Alexia Kourtelesi

Personal information
- Full name: Alexia Kourtelesi
- Nationality: Greece
- Born: 23 May 1971 (age 55) Athens, Greece
- Height: 1.76 m (5 ft 9+1⁄2 in)
- Weight: 70 kg (154 lb)

Sport
- Sport: Judo
- Event: 70 kg
- Club: AON Argiroupolis

= Alexia Kourtelesi =

Greek judoka

Alexia Kourtelesi (Αλεξία Κουρτελέση; born 23 May 1971) is a former Greek judoka, who competed in the women's middleweight category, and judo coach.

According to the Hellenic Judo Federation, she is the most prominent Greek female judoka of all times, winning 20 gold and 2 bronze medals in Greek Championships until 2007.

== Domestic competitions ==
According to archived records of the Hellenic Judo Federation, Kourtelesi's honours in domestic competitions are the following:

=== Senior ===

| Date | Event | Category | Position |
|---|---|---|---|
| 13/3/87 | Greek Women Championship 1987 | +72Kg | 1st |
| 7/4/89 | Greek Women Championship 1989 | Open | 1st |
| 7/4/89 | Greek Women Championship 1989 | +72Kg | 1st |
| 22/3/90 | Greek Women Championship 1990 | Open | 3rd |
| 22/3/90 | Greek Women Championship 1990 | -72Kg | 1st |
| 29/3/91 | Greek Women Championship 1991 | Open | 1st |
| 29/3/91 | Greek Women Championship 1991 | -72Kg | 1st |
| 17/4/92 | Greek Women Championship 1992 | -72Kg | 1st |
| 17/4/92 | Greek Women Championship 1992 | Open | 1st |
| 8/12/95 | Greek Men - Women Championship 1995 | -72Kg | 1st |
| 8/12/95 | Greek Men - Women Championship 1995 | Open | 1st |
| 29/11/96 | Greek Men - Women Championship 1996 | -72Kg | 1st |
| 5/12/97 | Greek Men - Women Championship 1997 | -70kg | 1st |
| 21/12/00 | Greek Men - Women Championship 2000 | -70kg | 1st |
| 21/12/00 | Greek Men - Women Championship 2000 | Open | 1st |
| 30/11/01 | Greek Men - Women Championship 2001 | -70kg | 1st |
| 29/11/02 | Greek Men - Women Championship 2002 | -70kg | 1st |
| 16/12/03 | Greek Men - Women Championship 2003 | -70kg | 1st |
| 17/12/04 | Greek Men - Women Championship 2004 | -70kg | 1st |
| 9/12/05 | Greek Men - Women Championship 2005 | -70kg | 1st |
| 1/12/06 | Greek Men - Women Championship 2006 | -70kg | 1st |
| 7/12/07 | Greek Men - Women Championship 2007 | -78Kg | 3rd |

=== Junior ===

| Date | Event | Category | Position |
|---|---|---|---|
| 26/6/87 | Greek Female Junior Championship 1987 | -66Kg | 1st |
| 23/4/88 | Greek Female Junior Championship 1988 | +72Kg | 2nd |
| 10/6/89 | Greek Female Junior Championship 1989 | -72Kg | 1st |

== International competitions ==

=== Olympic Games ===
Kourtelesi represented her home nation Greece at the 2004 Summer Olympics in Athens.

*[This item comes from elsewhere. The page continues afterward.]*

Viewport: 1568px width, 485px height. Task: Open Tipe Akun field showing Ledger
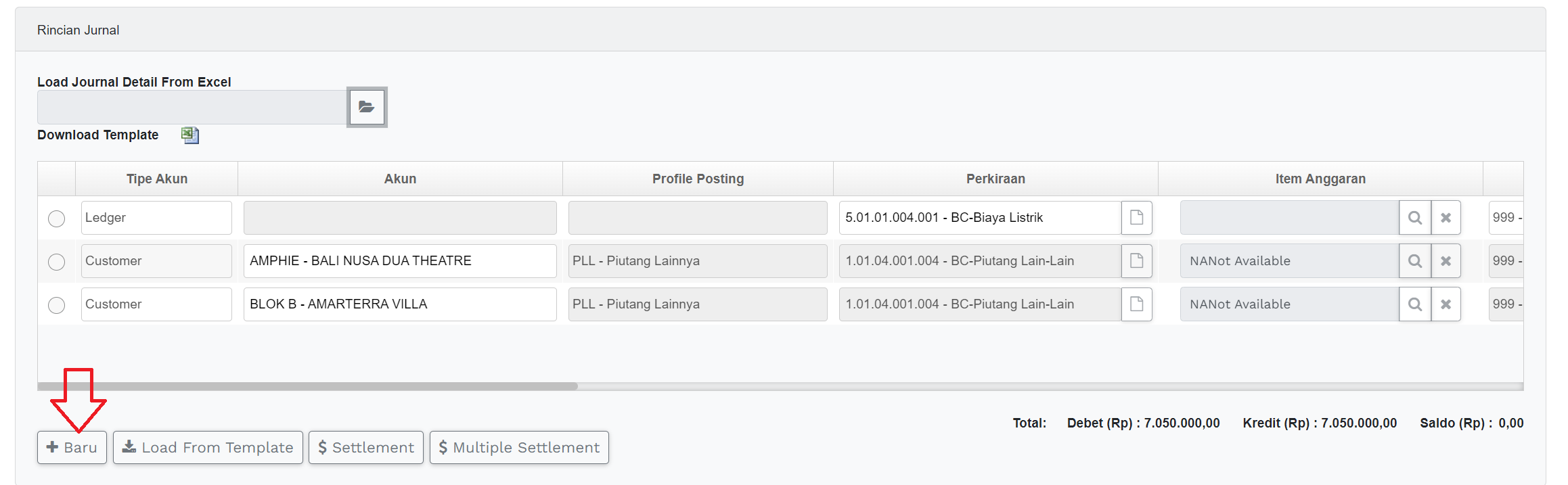[x=156, y=218]
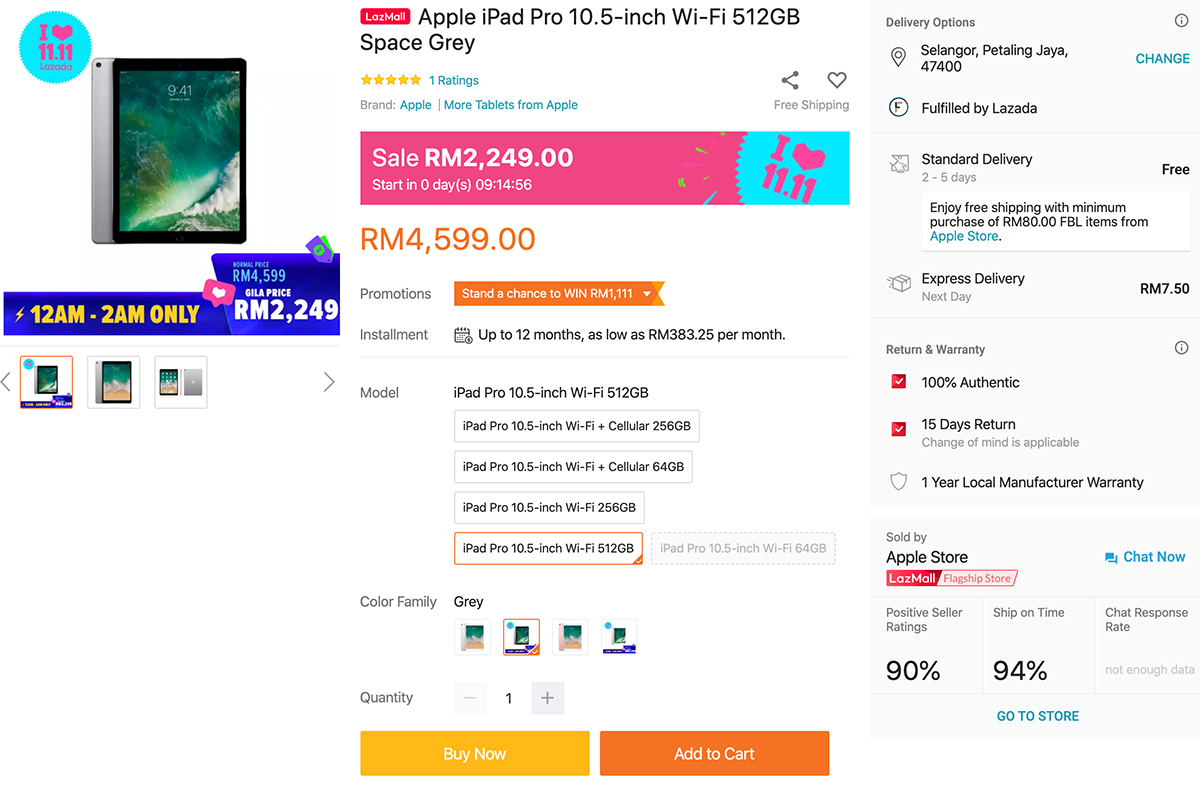
Task: Toggle the 15 Days Return checkbox
Action: click(898, 429)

Kourtelesi qualified for the Greek squad in the women's middleweight class (70 kg) at the 2004 Summer Olympics in Athens, by filling up an entry by the International Judo Federation and the Hellenic Olympic Committee, as Greece received an automatic berth for being the host nation. Kourtelesi received a bye in the opening round, but crashed out early in a defeat to Argentina's Elizabeth Copes by an ippon and an ippon seoi nage (one-arm shoulder throw) two minutes and fifty-six seconds into her first match.

=== Mediterranean Games ===
She has represented Greece in the Mediterranean Games three times: in Bari (1997), Tunis (2001) and Almeria (2005).

=== Balkan Games ===
According to the Polydamas sports club, she has won 5 medals: 1 Gold (1988), 1 Silver (1990) and 3 Bronze (1987, 1989, 1990) in the Judo Balkan Games.

According to archived records of the Hellenic Judo Federation the Gold medal was in the 14th Balkan Junior Games of 1988 and the bronze medal in 1990 was in the 15th Balkan Games.